- Problem set:
**1)** Answer these questions from the JuicyCampus post:
(a) According to the company's statement, what has plummeted?
(b) Authorities from which state subpoenaed the company?
(c) In the comment by Bissage, the site's failure is blamed on its use of which word?
**2)** Please resume the JuicyCampus post and its comments, starting right after the last sentence shown.

- Exercise text:
February 5, 2009

What killed JuicyCampus.com?

I saw in the UW student newspaper that "The popular college gossip site JuicyCampus.com will come to an end Thursday because of its inability to support itself financially." The company says: "In these historically difficult economic times, online ad revenue has plummeted and venture capital funding has dissolved." Times are tough on line. I'd like some ads too. (Or help me and stimulate the economy by buying this spiffy new Nikon (using that link).)

But there was more going on with JuicyCampus now, I seem to remember. Here's Fox News:
A Web site that publishes anonymous, sometimes malicious gossip about college students has agreed to cease operations....

The shutdown comes nearly a year after New Jersey authorities subpoenaed the company as part of a probe to determine if the site was failing to comply with rules requiring users to agree not to post abusive or obscene content.

The site's operator, which denied any wrongdoing, was also facing a federal lawsuit filed by a University of Delaware student from New Jersey, who wanted to find out who was responsible for posting gossip about her on the site.
You don't need to win a lawsuit to defeat your antagonist.

11 comments:

David said...

"You don't need to win a lawsuit to defeat your antagonist."

Or as in this situation, destroy.

Which is why I still wonder why more "civil libertarians" are not concerned about abuse of investigation and prosecution powers by state and federal governments.

Simon said...

I suppose it's an argument in favor of a loser pays rule - if you can force someone into discovery you can really start to rack up their billed hours, and if you have deeper pockets, you can really punish them. That was the rationale lurking behind Bell Atlantic, I suspect.

Bissage said...

Their failure is God’s judgment upon them for using the word “juicy.”

Pogo said...

Were the allegations true?

No matter. Another victory for rule by lawsuit over the rule of law.

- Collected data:
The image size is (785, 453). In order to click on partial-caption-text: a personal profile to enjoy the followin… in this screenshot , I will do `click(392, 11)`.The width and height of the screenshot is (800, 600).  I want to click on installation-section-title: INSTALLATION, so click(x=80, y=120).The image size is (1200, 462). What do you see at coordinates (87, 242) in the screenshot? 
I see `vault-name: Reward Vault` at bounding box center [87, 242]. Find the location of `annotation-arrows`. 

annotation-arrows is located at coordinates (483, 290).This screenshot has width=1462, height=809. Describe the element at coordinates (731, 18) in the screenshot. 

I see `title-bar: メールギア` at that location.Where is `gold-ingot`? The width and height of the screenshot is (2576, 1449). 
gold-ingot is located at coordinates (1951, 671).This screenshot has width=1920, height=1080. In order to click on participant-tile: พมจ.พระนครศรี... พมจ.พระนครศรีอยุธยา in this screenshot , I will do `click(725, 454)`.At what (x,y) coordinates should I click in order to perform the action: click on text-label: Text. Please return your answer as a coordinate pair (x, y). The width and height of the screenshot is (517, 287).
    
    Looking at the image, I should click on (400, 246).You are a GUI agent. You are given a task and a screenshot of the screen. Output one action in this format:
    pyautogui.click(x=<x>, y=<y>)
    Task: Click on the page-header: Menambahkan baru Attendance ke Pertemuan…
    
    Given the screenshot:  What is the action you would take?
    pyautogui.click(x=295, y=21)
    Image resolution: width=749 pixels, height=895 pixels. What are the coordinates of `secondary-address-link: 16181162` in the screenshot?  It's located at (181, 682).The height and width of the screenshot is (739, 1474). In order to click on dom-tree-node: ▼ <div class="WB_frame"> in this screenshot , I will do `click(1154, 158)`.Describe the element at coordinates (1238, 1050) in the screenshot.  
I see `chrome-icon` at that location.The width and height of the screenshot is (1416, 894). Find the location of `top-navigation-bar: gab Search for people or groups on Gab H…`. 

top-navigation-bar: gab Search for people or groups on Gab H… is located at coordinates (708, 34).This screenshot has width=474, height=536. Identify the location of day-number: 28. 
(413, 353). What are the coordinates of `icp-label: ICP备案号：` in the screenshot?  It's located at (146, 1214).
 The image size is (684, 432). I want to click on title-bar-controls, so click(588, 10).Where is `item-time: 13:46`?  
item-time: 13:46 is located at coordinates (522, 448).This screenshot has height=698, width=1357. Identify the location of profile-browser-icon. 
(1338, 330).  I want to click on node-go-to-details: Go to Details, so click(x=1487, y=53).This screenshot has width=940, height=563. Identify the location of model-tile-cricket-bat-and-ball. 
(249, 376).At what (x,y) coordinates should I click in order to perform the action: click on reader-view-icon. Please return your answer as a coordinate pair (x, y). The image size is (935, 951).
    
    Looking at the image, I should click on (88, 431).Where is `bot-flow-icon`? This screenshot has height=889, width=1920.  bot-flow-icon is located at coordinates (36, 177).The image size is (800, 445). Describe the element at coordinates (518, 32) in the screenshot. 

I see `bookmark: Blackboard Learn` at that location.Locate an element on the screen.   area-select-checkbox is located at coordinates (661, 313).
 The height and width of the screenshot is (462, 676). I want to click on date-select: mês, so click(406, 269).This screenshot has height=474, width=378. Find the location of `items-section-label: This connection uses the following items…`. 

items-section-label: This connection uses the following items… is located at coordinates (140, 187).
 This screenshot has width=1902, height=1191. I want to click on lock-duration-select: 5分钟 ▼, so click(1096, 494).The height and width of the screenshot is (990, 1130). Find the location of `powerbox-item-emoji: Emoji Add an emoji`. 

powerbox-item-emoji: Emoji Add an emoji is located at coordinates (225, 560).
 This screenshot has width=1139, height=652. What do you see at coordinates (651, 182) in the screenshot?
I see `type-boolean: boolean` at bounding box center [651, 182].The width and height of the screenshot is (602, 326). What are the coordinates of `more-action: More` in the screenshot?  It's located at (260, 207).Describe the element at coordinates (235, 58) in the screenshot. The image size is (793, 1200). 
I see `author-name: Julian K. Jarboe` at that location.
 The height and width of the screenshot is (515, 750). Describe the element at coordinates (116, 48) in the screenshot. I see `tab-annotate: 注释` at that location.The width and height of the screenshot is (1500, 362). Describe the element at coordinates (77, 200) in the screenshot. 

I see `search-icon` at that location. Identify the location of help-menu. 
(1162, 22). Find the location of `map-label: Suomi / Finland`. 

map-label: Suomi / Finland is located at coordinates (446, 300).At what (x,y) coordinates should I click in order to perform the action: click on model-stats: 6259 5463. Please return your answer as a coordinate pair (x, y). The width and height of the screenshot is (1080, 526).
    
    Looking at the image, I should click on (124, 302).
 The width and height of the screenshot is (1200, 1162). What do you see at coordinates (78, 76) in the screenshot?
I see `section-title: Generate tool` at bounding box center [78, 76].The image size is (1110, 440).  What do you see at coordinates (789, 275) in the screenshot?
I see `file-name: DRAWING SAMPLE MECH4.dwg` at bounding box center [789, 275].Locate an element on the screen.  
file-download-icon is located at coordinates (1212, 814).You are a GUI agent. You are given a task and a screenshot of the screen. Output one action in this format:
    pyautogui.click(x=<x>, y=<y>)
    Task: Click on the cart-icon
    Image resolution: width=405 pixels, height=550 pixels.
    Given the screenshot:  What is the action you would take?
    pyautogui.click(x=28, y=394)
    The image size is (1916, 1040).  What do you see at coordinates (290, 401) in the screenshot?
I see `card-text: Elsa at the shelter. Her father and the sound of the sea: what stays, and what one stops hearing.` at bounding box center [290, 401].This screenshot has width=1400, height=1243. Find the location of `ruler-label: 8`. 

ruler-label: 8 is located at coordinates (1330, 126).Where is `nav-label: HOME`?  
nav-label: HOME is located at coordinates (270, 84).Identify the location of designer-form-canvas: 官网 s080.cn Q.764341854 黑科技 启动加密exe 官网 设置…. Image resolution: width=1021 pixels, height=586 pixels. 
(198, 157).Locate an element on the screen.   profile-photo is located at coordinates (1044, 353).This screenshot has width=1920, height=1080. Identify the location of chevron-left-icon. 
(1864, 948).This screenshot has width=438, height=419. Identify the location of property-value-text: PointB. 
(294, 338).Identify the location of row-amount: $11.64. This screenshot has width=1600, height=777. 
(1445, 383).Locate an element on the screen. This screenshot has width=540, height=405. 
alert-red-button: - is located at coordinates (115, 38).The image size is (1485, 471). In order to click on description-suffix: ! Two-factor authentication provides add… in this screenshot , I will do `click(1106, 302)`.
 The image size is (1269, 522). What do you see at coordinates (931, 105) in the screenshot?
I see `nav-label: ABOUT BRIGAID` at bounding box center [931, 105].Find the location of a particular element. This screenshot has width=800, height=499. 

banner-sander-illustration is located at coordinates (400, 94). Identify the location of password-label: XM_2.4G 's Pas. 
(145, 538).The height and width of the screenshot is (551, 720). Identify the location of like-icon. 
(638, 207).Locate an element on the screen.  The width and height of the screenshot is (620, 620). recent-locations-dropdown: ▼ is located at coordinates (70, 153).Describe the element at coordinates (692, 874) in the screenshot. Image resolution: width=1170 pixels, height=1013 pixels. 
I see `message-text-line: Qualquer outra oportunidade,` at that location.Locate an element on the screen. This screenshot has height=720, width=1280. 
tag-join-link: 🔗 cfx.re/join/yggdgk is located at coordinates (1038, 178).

- Task-by-task results:
**1)**
(a) Online ad revenue
(b) New Jersey
(c) "Juicy"

**2)**
“To put the annual social cost of the U.S. tort system in perspective, it is equivalent to an eight-percent tax on consumption, a 13-percent tax on wages, the combined annual output of all six New England states (CT, ME, MA, NH, RI, VT), or the total annual sales of the U.S. restaurant industry." [cf Jackpot Justice]

“To sum up, runaway tort costs – costing every American some $809 a year – harm the business climate of states, enforce a kind of “tort protectionism” that isolates parts of the U.S. economy from world trade, reduce access and affordability in health care, and kill goods that promote safety and human health”. The Seven Myths of Highly Effective Plaintiffs’ Lawyers

Small businesses pay $88 billion a year to cover tort costs, money that could be used to hire more workers, improve employee benefits, or expand.


And in the coming Depression, they are going to be suing like mad.

EDH said...

Their failure is God’s judgment upon them for using the word “juicy.”

Aside, I could never figure out why anyone would want the word "Juicy" printed on the ass of their sweatpants.

It's like having the word "Swamp" printed on your ass.

former law student said...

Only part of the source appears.